Stored records:
>>>
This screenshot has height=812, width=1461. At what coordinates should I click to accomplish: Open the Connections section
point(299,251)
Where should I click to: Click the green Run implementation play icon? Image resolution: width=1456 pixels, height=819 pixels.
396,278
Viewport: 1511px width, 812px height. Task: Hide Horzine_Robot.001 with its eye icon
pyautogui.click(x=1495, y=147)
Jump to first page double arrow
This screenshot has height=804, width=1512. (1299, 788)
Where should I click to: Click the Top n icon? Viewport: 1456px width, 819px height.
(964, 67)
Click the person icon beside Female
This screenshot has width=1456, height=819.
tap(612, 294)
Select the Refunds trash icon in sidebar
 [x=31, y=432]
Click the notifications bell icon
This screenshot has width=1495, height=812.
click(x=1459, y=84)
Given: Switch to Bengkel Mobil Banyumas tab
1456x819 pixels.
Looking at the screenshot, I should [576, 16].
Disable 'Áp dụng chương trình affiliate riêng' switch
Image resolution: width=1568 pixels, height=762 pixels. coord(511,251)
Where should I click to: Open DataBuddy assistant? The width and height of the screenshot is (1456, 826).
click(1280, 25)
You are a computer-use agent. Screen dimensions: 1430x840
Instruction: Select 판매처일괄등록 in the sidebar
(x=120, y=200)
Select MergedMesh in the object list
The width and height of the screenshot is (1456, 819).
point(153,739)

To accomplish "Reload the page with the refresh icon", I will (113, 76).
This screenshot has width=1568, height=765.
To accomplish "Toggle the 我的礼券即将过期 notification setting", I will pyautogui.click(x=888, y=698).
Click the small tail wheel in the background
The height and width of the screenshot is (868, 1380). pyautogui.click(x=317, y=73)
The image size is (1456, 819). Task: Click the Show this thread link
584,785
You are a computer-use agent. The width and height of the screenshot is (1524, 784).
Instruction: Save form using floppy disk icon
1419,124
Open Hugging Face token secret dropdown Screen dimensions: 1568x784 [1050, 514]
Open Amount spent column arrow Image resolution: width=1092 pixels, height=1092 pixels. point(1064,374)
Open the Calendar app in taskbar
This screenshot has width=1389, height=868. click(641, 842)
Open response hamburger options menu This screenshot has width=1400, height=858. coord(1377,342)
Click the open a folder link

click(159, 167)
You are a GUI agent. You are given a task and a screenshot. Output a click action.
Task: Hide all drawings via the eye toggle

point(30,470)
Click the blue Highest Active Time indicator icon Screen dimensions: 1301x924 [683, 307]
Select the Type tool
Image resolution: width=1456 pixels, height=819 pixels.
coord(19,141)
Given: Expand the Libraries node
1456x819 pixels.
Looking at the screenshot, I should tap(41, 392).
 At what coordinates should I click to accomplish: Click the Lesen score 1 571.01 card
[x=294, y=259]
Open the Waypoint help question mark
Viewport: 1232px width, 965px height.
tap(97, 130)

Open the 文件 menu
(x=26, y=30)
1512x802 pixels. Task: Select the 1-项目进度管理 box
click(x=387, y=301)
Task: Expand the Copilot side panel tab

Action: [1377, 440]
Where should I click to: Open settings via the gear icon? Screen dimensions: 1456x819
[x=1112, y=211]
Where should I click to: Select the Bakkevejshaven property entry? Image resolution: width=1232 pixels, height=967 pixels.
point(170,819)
<<<
*What the task requires*: From the records above, please extract every line and repeat it exactly.

*Answer box*:
This screenshot has height=812, width=1461. At what coordinates should I click to accomplish: Open the Connections section
point(299,251)
Where should I click to: Click the green Run implementation play icon? Image resolution: width=1456 pixels, height=819 pixels.
396,278
Viewport: 1511px width, 812px height. Task: Hide Horzine_Robot.001 with its eye icon
pyautogui.click(x=1495, y=147)
Jump to first page double arrow
This screenshot has height=804, width=1512. (1299, 788)
Where should I click to: Click the Top n icon? Viewport: 1456px width, 819px height.
(964, 67)
Click the person icon beside Female
This screenshot has width=1456, height=819.
tap(612, 294)
Select the Refunds trash icon in sidebar
 [x=31, y=432]
Click the notifications bell icon
This screenshot has width=1495, height=812.
click(x=1459, y=84)
Given: Switch to Bengkel Mobil Banyumas tab
1456x819 pixels.
Looking at the screenshot, I should [576, 16].
Disable 'Áp dụng chương trình affiliate riêng' switch
Image resolution: width=1568 pixels, height=762 pixels. coord(511,251)
Where should I click to: Open DataBuddy assistant? The width and height of the screenshot is (1456, 826).
click(1280, 25)
You are a computer-use agent. Screen dimensions: 1430x840
Instruction: Select 판매처일괄등록 in the sidebar
(x=120, y=200)
Select MergedMesh in the object list
The width and height of the screenshot is (1456, 819).
point(153,739)

To accomplish "Reload the page with the refresh icon", I will (113, 76).
This screenshot has width=1568, height=765.
To accomplish "Toggle the 我的礼券即将过期 notification setting", I will pyautogui.click(x=888, y=698).
Click the small tail wheel in the background
The height and width of the screenshot is (868, 1380). pyautogui.click(x=317, y=73)
The image size is (1456, 819). Task: Click the Show this thread link
584,785
You are a computer-use agent. The width and height of the screenshot is (1524, 784).
Instruction: Save form using floppy disk icon
1419,124
Open Hugging Face token secret dropdown Screen dimensions: 1568x784 [1050, 514]
Open Amount spent column arrow Image resolution: width=1092 pixels, height=1092 pixels. point(1064,374)
Open the Calendar app in taskbar
This screenshot has width=1389, height=868. click(641, 842)
Open response hamburger options menu This screenshot has width=1400, height=858. coord(1377,342)
Click the open a folder link

click(159, 167)
You are a GUI agent. You are given a task and a screenshot. Output a click action.
Task: Hide all drawings via the eye toggle

point(30,470)
Click the blue Highest Active Time indicator icon Screen dimensions: 1301x924 [683, 307]
Select the Type tool
Image resolution: width=1456 pixels, height=819 pixels.
coord(19,141)
Given: Expand the Libraries node
1456x819 pixels.
Looking at the screenshot, I should tap(41, 392).
 At what coordinates should I click to accomplish: Click the Lesen score 1 571.01 card
[x=294, y=259]
Open the Waypoint help question mark
Viewport: 1232px width, 965px height.
tap(97, 130)

Open the 文件 menu
(x=26, y=30)
1512x802 pixels. Task: Select the 1-项目进度管理 box
click(x=387, y=301)
Task: Expand the Copilot side panel tab

Action: [1377, 440]
Where should I click to: Open settings via the gear icon? Screen dimensions: 1456x819
[x=1112, y=211]
Where should I click to: Select the Bakkevejshaven property entry? Image resolution: width=1232 pixels, height=967 pixels.
point(170,819)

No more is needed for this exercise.